~子宮頸管から出る頸管粘液に異常があるため、不妊の原因になることがあります~

子宮腔と膣をつなぐ長さ2~3cmの筒状の管を子宮頸管といい、このトンネルの壁からは、月経周期のサイクルで頸管粘液が分泌されています。

通常は細菌が子宮に入るのを防ぐ役割をする粘液ですが、排卵前になると量が多くなり、ちょうど卵の白身のような状態になって精子にとっては快適な環境になります。

頸管粘液がよく分泌された状態になっている排卵前に性交があると、射精された精子がこの頸管粘液の中に蓄えられ、そこから順次卵管の方へと精子が送り出されるといわれています。

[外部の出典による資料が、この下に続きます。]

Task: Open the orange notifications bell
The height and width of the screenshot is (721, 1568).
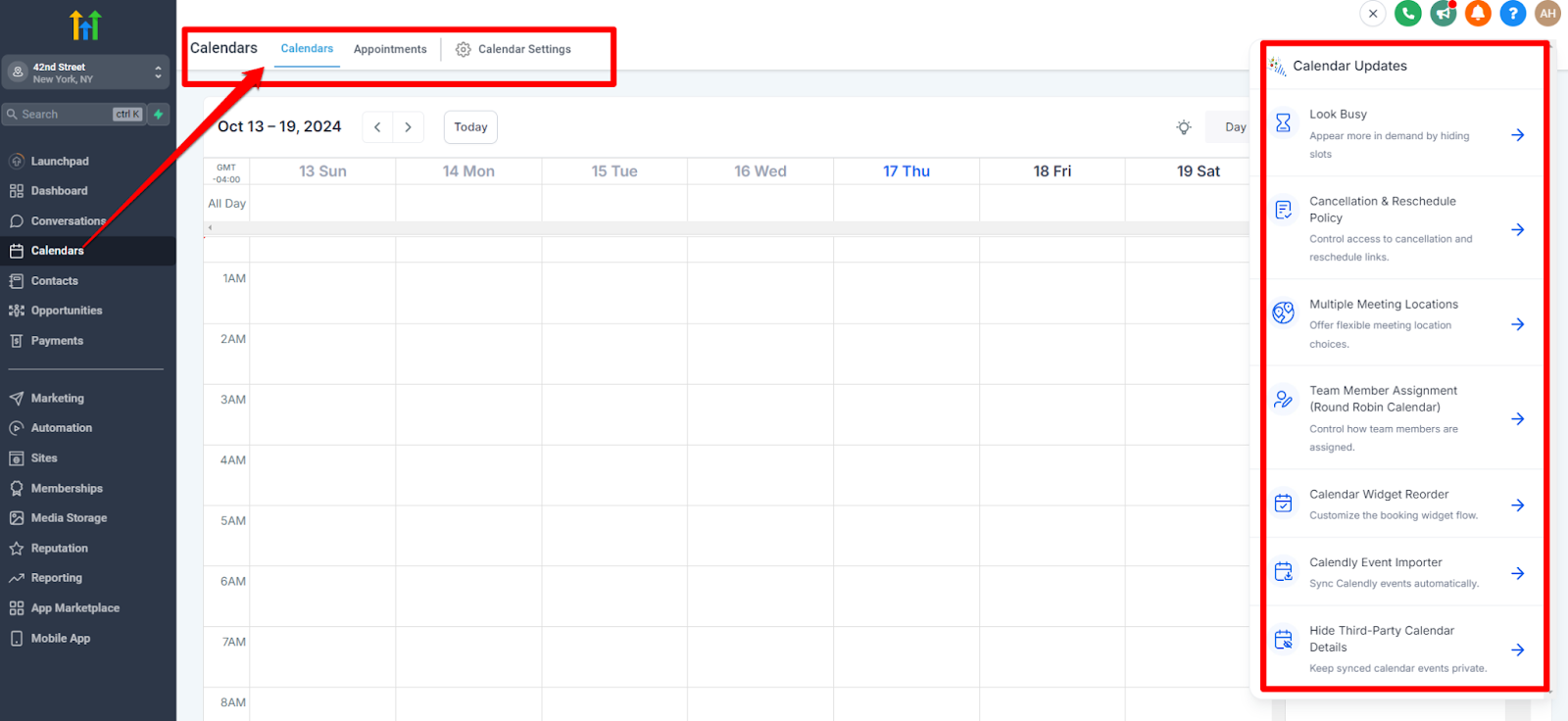Action: pyautogui.click(x=1478, y=14)
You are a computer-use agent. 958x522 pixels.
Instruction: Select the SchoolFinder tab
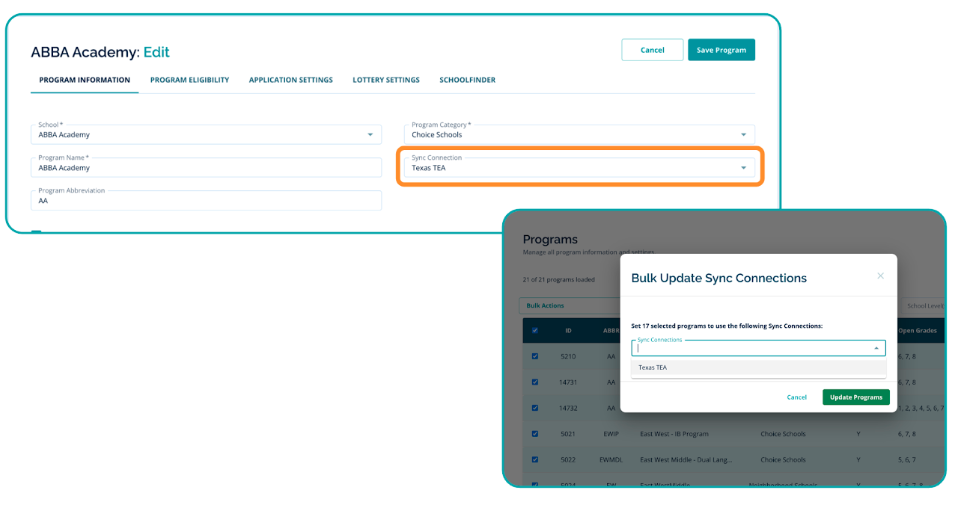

排卵日当日の性交より、排卵日前の性交の方が妊娠しやすいというのはこのためです。

そして排卵が終わると頸管粘液は固く粘り気がなくなり、排卵から二日経つともう精子はその中に入っていけなくなります。

~頸管粘液の異常と治療法~

排卵日頃に性交をして、その数時間後~数日後に頸管粘液を採り、その中で精子が動いているかどうかを調べるのがヒューナーテストです。

このヒューナーテストを何回しても頸管粘液の中に精子がほとんどいない人がいて、原因としては頸管粘液に異常がある、抗精子抗体がある、性交がうまくできていないという三つのケースが考えられます。

頸管粘液の異常としては、頸管粘液の酸性度が高い、頸管粘液が固い、頸管粘液の量が少ないといった症状がありますが、その多くは原因が分かりません。

原因がはっきりしているものの一つは排卵誘発剤の副作用です。

クロミフェンを用いて排卵誘発を行うと、そのうち15%ほどの人では頸管粘液の量が少なくなります。

この場合には別の誘発法を用いる必要があります。

その他、早期ガンの手術で子宮頸部の円錐切除するため、頸管粘液がほとんど出なくなることがあります。

頸管粘液を改善する治療法として卵胞ホルモン剤を用いることもありますが、ほとんど効果はありません。

せっかく射精された精子が子宮頸管でブロックされてしまい子宮腔に入れないのですから、子宮頸管をバイパスして、子宮腔まで直接精子を送り込む人工授精(AIH)が最も有効な治療法となります。